- Born: Richard Williams October 4, 1956 Palo Alto, California, U.S.
- Died: November 21, 1992 (aged 36) El Camino, California, U.S.
- Genres: Rock and roll, punk rock, post-punk
- Occupations: Singer, songwriter
- Instruments: Drums, vocals, multi-instrumentalist
- Formerly of: Crime, The Sleepers, Flipper, Toiling Midgets

= Ricky Williams (musician) =

American drummer

Ricky Williams (October 4, 1956 – November 21, 1992), also known as Ricky Tractor, was an American musician based in San Francisco. He is best known as a vocalist and lyricist, but also played drums and guitar. He was the second drummer for Crime (1976–1977), the original singer for Flipper (1979) and the Sleepers (1977–1981), and vocalist for Toiling Midgets (1981–1983). He has been credited with giving Flipper their band name, although he was fired before they made any recordings.

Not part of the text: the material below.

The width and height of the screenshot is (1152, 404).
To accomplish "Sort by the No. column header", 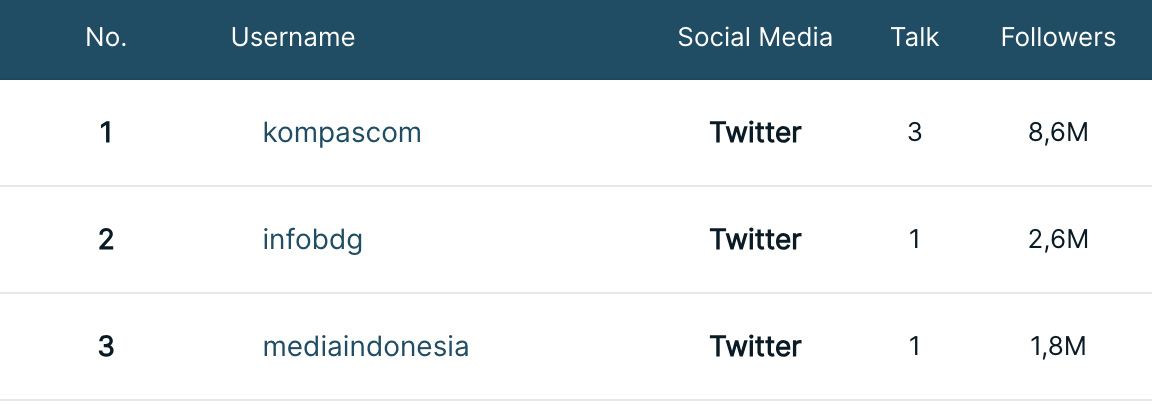I will (x=106, y=37).
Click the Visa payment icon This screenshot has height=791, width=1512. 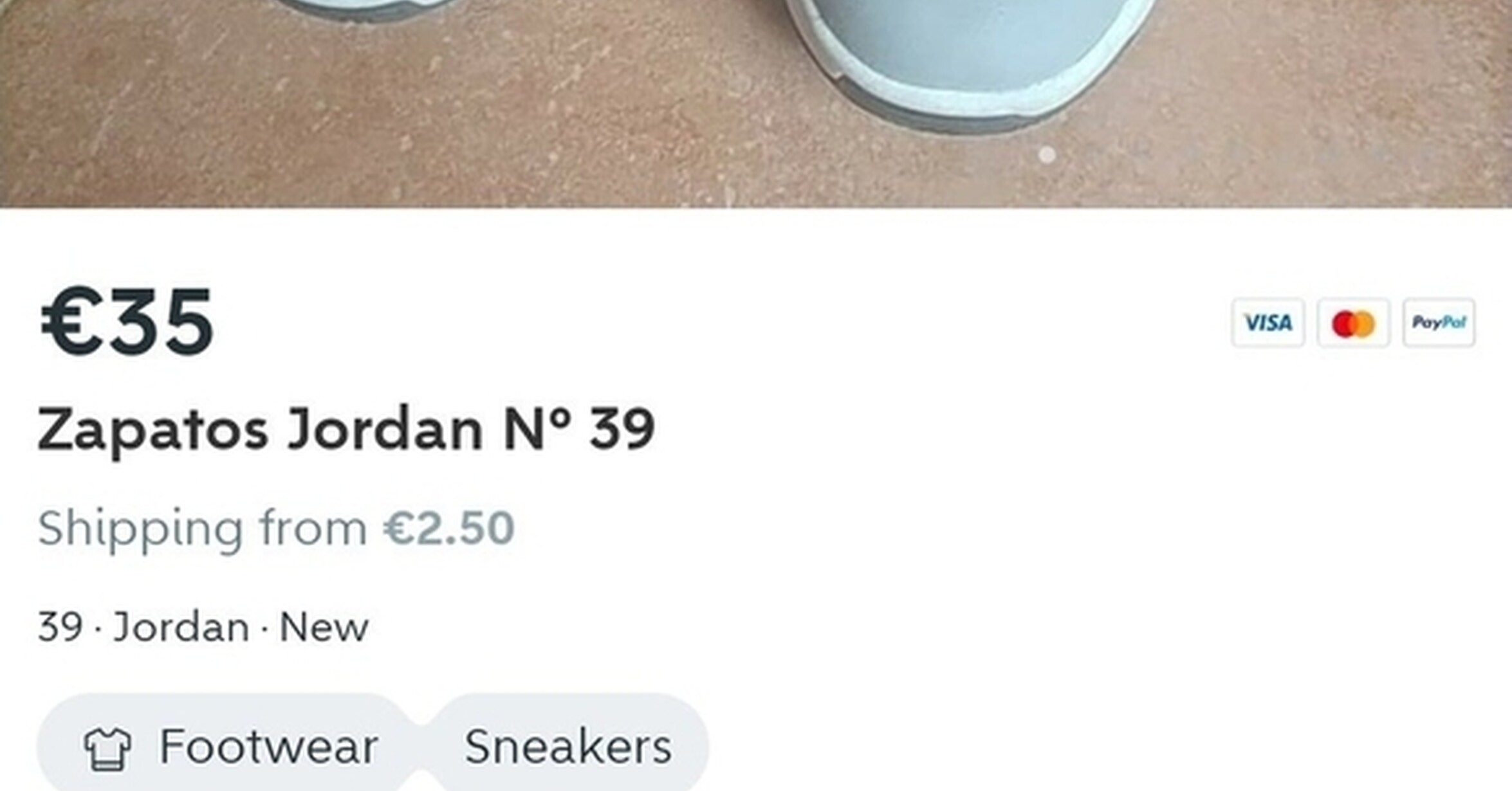pyautogui.click(x=1268, y=322)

Williams died at the age of 36 on November 21, 1992, of a heroin overdose.

==Early life==
Williams was born in Palo Alto, California, on October 4, 1956. His father was Robert Williams, and he had one sister, named Kathie Lee. He was also known to indulge in substance abuse throughout his life, including speed, LSD and alcohol.

== Career ==
In 1976, Williams was the drummer and an early member of Crime (where he was called "Ricky Tractor"), until he was kicked out in 1977 for his "inconsistencies" both on his instrument and in his personality. In 1979, he was a founding member of Flipper. He sang vocals, and was the one who named the band, but was fired "for being too weird" before the band had released any recordings. He was invited that year by Michael Belfer to become the vocalist for The Sleepers, which released one EP, one single and one album before breaking up in 1981. After the breakup of The Sleepers, he joined Toiling Midgets as vocalist from 1981 until 1983.

== Personal life ==
Towards the end of his life, Williams lived with his mother in Mountain View, California. His mother was killed in a car accident, and a year and two months later, Williams himself was dead. At the time of his death, he was remastering his recorded work for re-release. He had been suffering from respiratory disease and died in his sleep on November 21, 1992. He was survived by his father, sister, and a son named Zachary; Zachary later performed with his father's former bandmates in Negative Trend, performing some of his father's songs.